> **Exercise data**
==================================================
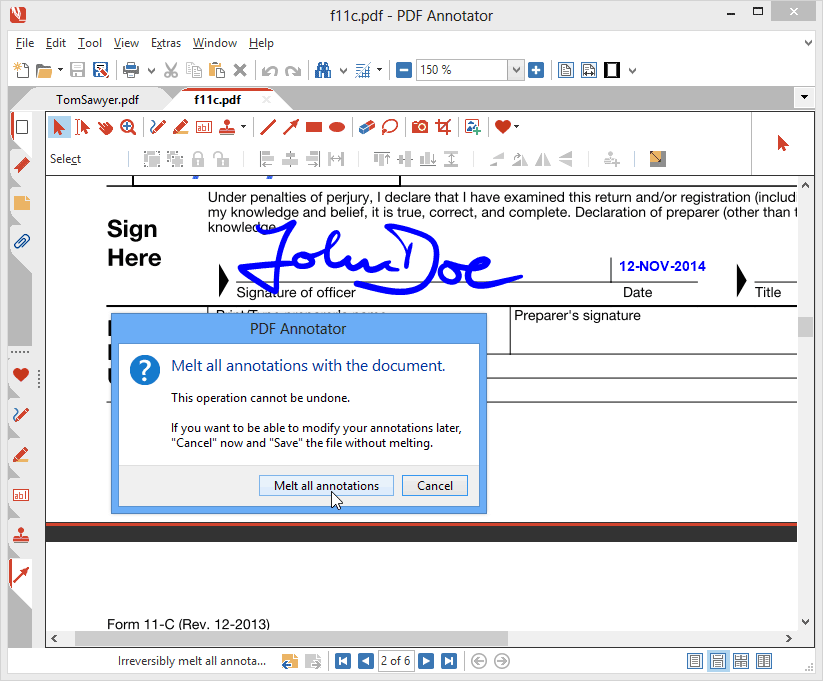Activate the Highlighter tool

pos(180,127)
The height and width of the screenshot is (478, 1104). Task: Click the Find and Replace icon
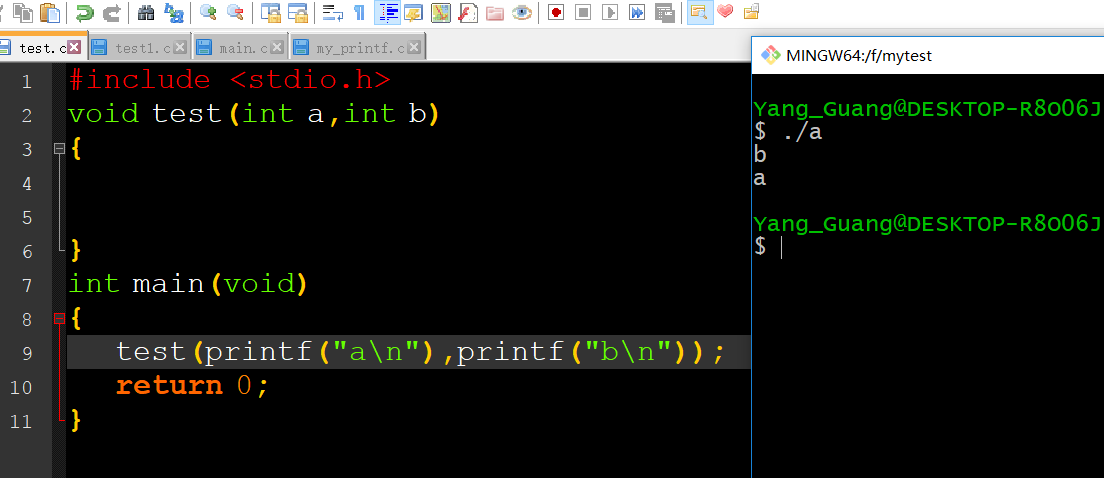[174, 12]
==================================================
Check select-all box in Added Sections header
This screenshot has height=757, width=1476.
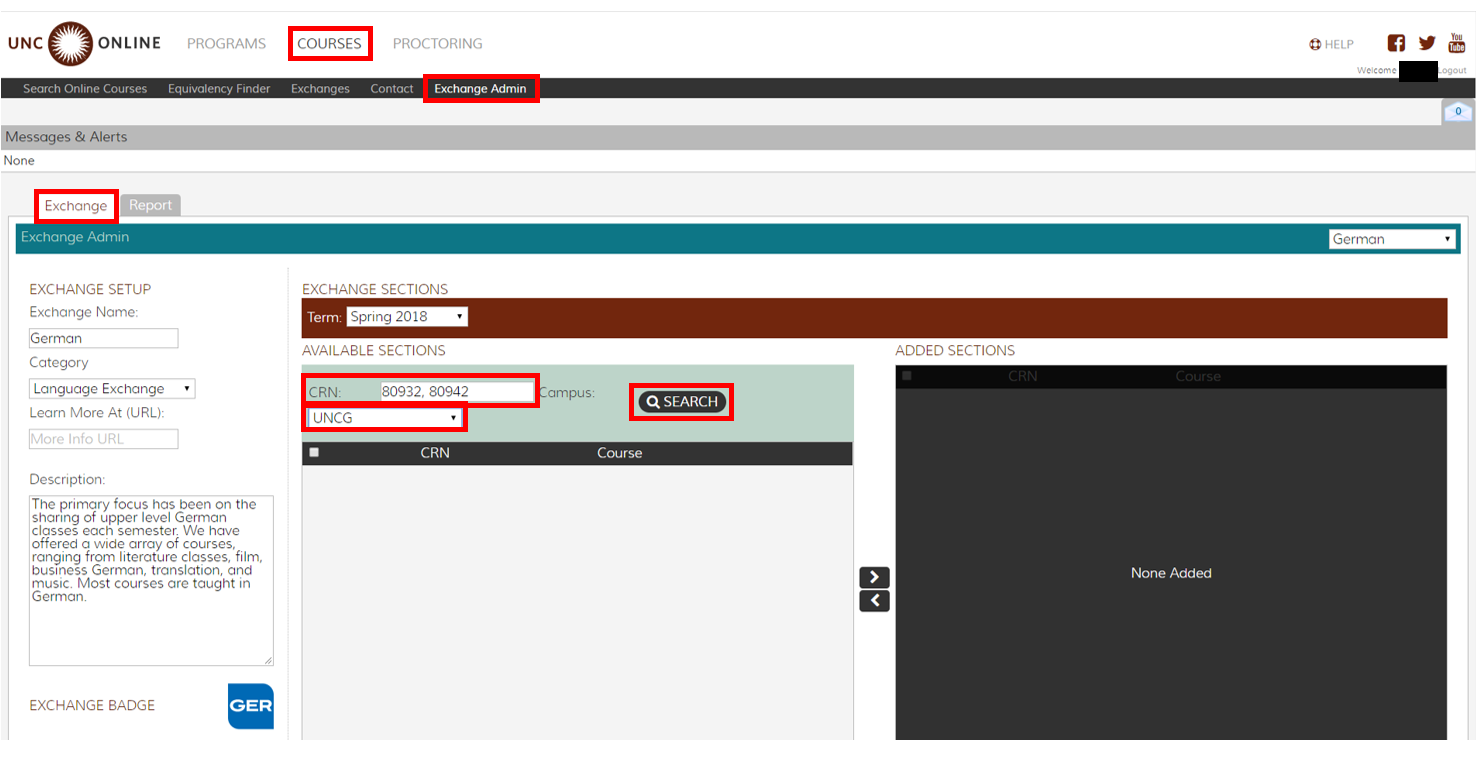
==================================================
> **Problem description**
Taking the entries above, print exactly the lines starting at the line with "Check select-all box in Added Sections header" and ending at the line with "This screenshot has height=757, width=1476.", both included.

> **Task response**
Check select-all box in Added Sections header
This screenshot has height=757, width=1476.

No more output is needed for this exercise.